In this comprehensive exploration, we successfully determined the value of k for which the polynomial 2x³ + 9x² - 7x + k is exactly divisible by 2x + 3. By leveraging the technique of synthetic division, we systematically navigated through the division process, ultimately arriving at the solution k = -24. Our journey began with a clear understanding of the problem, emphasizing the significance of exact divisibility and its implication of a zero remainder. We then delved into the mechanics of synthetic division, meticulously outlining each step from setting up the division to computing the remainder. The crucial step involved recognizing the need to transform the divisor into the standard form required for synthetic division, which led us to find the value x = -3/2. This value served as the cornerstone of our synthetic division process. As we meticulously applied synthetic division, we carefully tracked the coefficients and performed the necessary multiplications and additions. The culmination of this process was the determination of the remainder, expressed as k + 24. Recognizing that the remainder must be zero for exact divisibility, we set up the equation k + 24 = 0 and solved for k, arriving at the solution k = -24. This result signifies that when k is equal to -24, the polynomial 2x³ + 9x² - 7x + k is perfectly divisible by 2x + 3, leaving no remainder. The power of synthetic division lies in its efficiency and simplicity. It provides a streamlined approach to polynomial division, particularly when the divisor is a linear expression. By focusing on the coefficients and the root of the divisor, synthetic division simplifies the process and reduces the likelihood of errors.
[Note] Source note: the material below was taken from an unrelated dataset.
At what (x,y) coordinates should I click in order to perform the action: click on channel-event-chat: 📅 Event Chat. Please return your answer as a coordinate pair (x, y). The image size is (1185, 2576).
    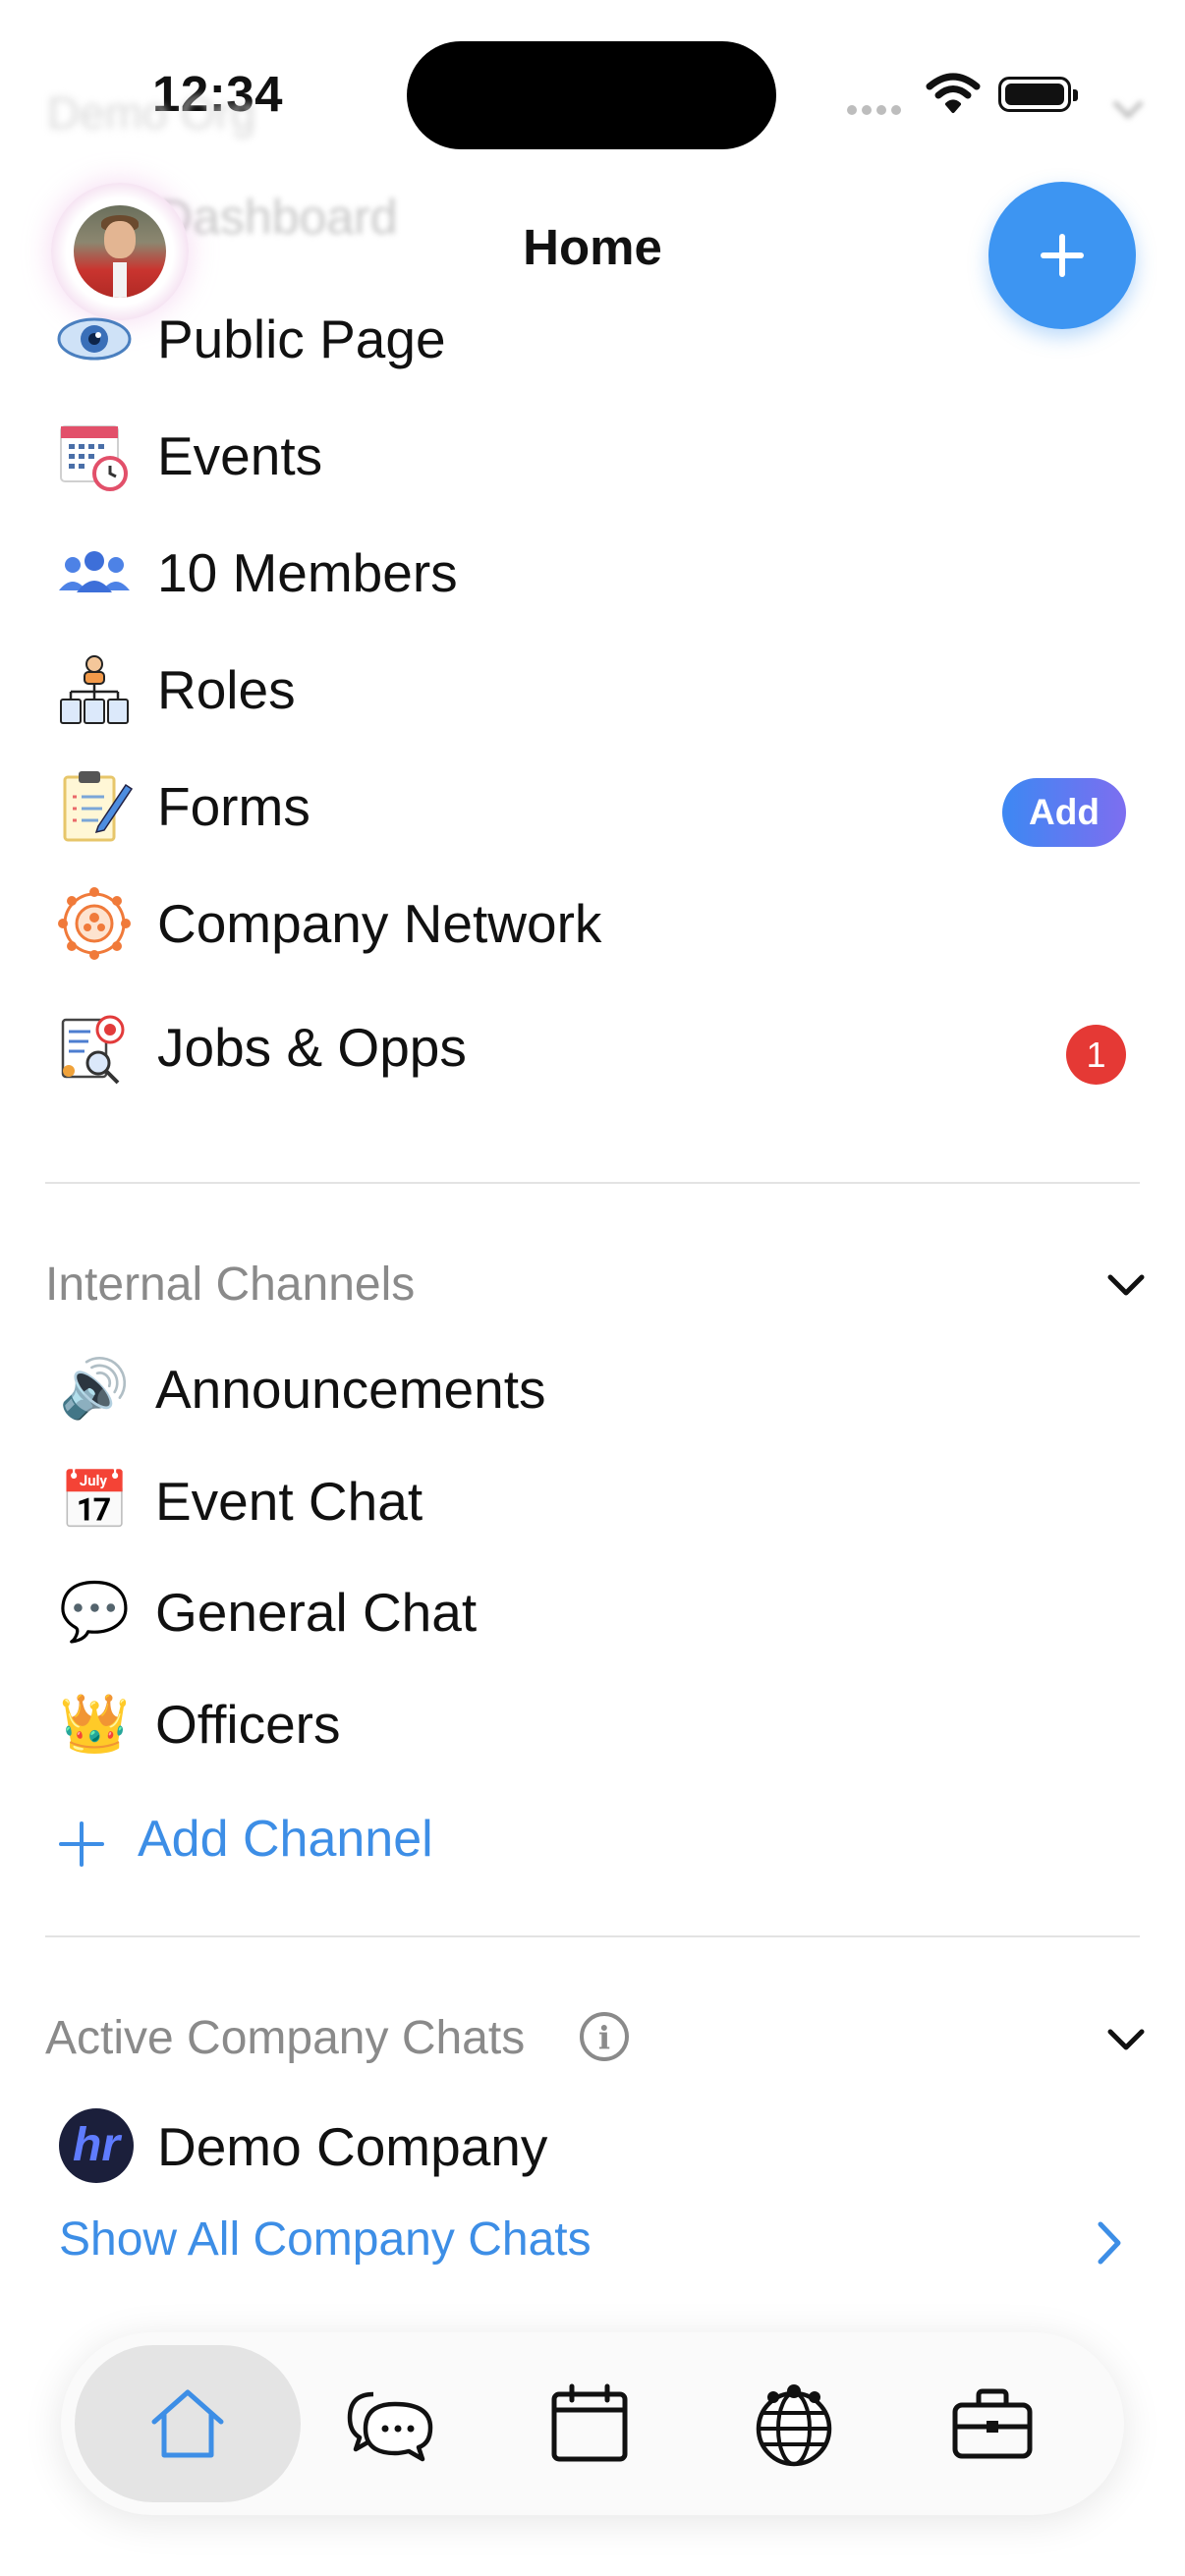
    Looking at the image, I should click on (592, 1501).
Furthermore, this problem highlights the interconnectedness of various concepts in polynomial algebra. The relationship between divisibility, remainders, and the coefficients of polynomials is crucial for solving such problems. By mastering these concepts, one can confidently tackle a wide range of algebraic challenges. In conclusion, our exploration demonstrates the elegance and effectiveness of synthetic division in solving polynomial divisibility problems. The solution k = -24 not only answers the specific question but also reinforces the importance of understanding the underlying principles of polynomial algebra.